Co-Authored-By: Claude <noreply@anthropic.com>
2025-11-21 12:57:06 +01:00

230 lines
6.1 KiB
Bash
Executable File

#!/bin/bash
# GPU Stack Deployment Script
# Run this on the GPU server after SSH access is established
set -e # Exit on error
echo "=================================="
echo "GPU Stack Deployment Script"
echo "=================================="
echo ""
# Colors for output
RED='\033[0;31m'
GREEN='\033[0;32m'
YELLOW='\033[1;33m'
NC='\033[0m' # No Color
# Functions
print_success() {
echo -e "${GREEN}$1${NC}"
}
print_error() {
echo -e "${RED}$1${NC}"
}
print_info() {
echo -e "${YELLOW}$1${NC}"
}
# Check if running as root
if [[ $EUID -ne 0 ]]; then
print_error "This script must be run as root (use sudo)"
exit 1
fi
# Step 1: Check prerequisites
print_info "Checking prerequisites..."
if ! command -v docker &> /dev/null; then
print_error "Docker is not installed. Please run DOCKER_GPU_SETUP.md first."
exit 1
fi
print_success "Docker installed"
if ! command -v nvidia-smi &> /dev/null; then
print_error "nvidia-smi not found. Is this a GPU server?"
exit 1
fi
print_success "NVIDIA GPU detected"
if ! docker run --rm --runtime=nvidia --gpus all nvidia/cuda:12.1.0-base-ubuntu22.04 nvidia-smi &> /dev/null; then
print_error "Docker cannot access GPU. Please configure NVIDIA Container Toolkit."
exit 1
fi
print_success "Docker GPU access working"
# Step 2: Create directory structure
print_info "Creating directory structure..."
mkdir -p /workspace/gpu-stack/{vllm,comfyui,training/{configs,data,output},notebooks,monitoring}
cd /workspace/gpu-stack
print_success "Directory structure created"
# Step 3: Create .env file
if [ ! -f .env ]; then
print_info "Creating .env file..."
cat > .env << 'EOF'
# GPU Stack Environment Variables
# Timezone
TIMEZONE=Europe/Berlin
# VPN Network
VPS_IP=10.8.0.1
GPU_IP=10.8.0.2
# Model Storage (network volume)
MODELS_PATH=/workspace/models
# Hugging Face Token (optional, for gated models like Llama)
# Get from: https://huggingface.co/settings/tokens
HF_TOKEN=
# Weights & Biases (optional, for training logging)

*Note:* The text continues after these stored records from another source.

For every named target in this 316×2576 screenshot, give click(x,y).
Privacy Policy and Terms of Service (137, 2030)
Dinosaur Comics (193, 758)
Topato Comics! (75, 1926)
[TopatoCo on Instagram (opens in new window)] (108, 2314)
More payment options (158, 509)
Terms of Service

# Get from: https://wandb.ai/authorize
WANDB_API_KEY=
# JupyterLab Access Token
JUPYTER_TOKEN=pivoine-ai-2025
# PostgreSQL (on VPS)
DB_HOST=10.8.0.1
DB_PORT=5432
DB_USER=valknar
DB_PASSWORD=ragnarok98
DB_NAME=openwebui
EOF
chmod 600 .env
print_success ".env file created (please edit with your tokens)"
else
print_success ".env file already exists"
fi
# Step 4: Download docker-compose.yaml
print_info "Downloading docker-compose.yaml..."

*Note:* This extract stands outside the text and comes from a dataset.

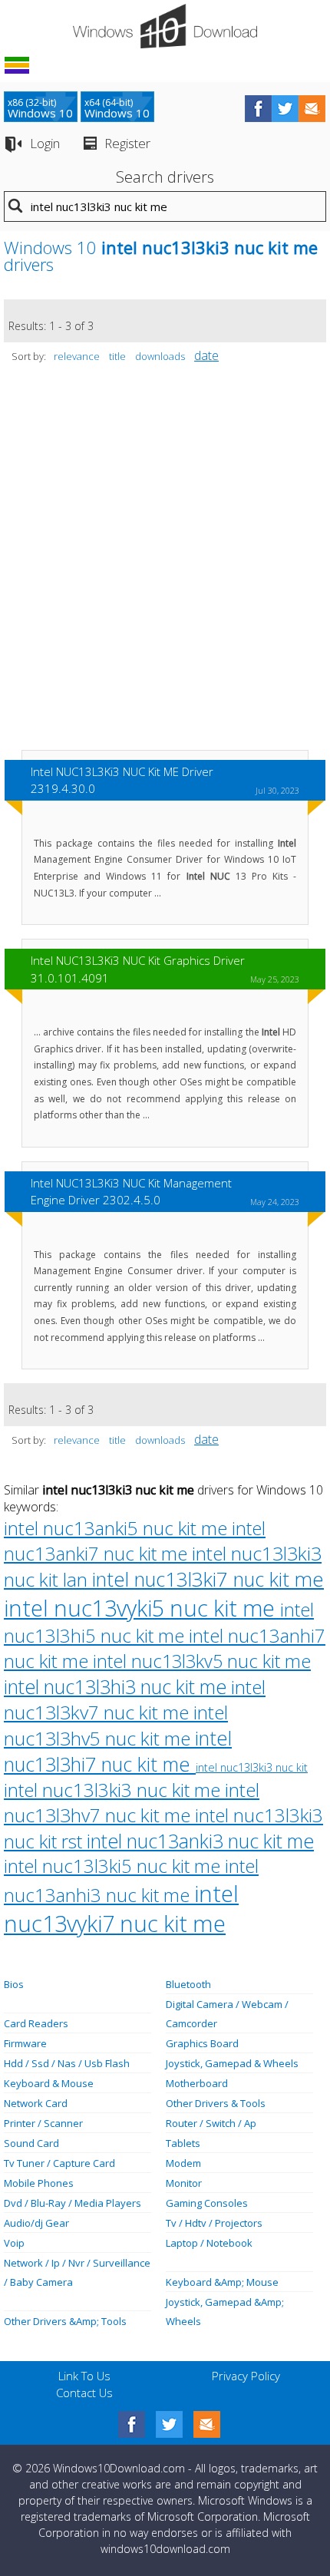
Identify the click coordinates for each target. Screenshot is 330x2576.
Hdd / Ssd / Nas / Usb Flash (67, 2063)
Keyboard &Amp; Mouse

# In production, this would be copied from the repo
# For now, assume it's already in the current directory
if [ ! -f docker-compose.yaml ]; then
print_error "docker-compose.yaml not found. Please copy gpu-server-compose.yaml to docker-compose.yaml"
exit 1
fi
print_success "docker-compose.yaml found"
# Step 5: Pre-download models (optional but recommended)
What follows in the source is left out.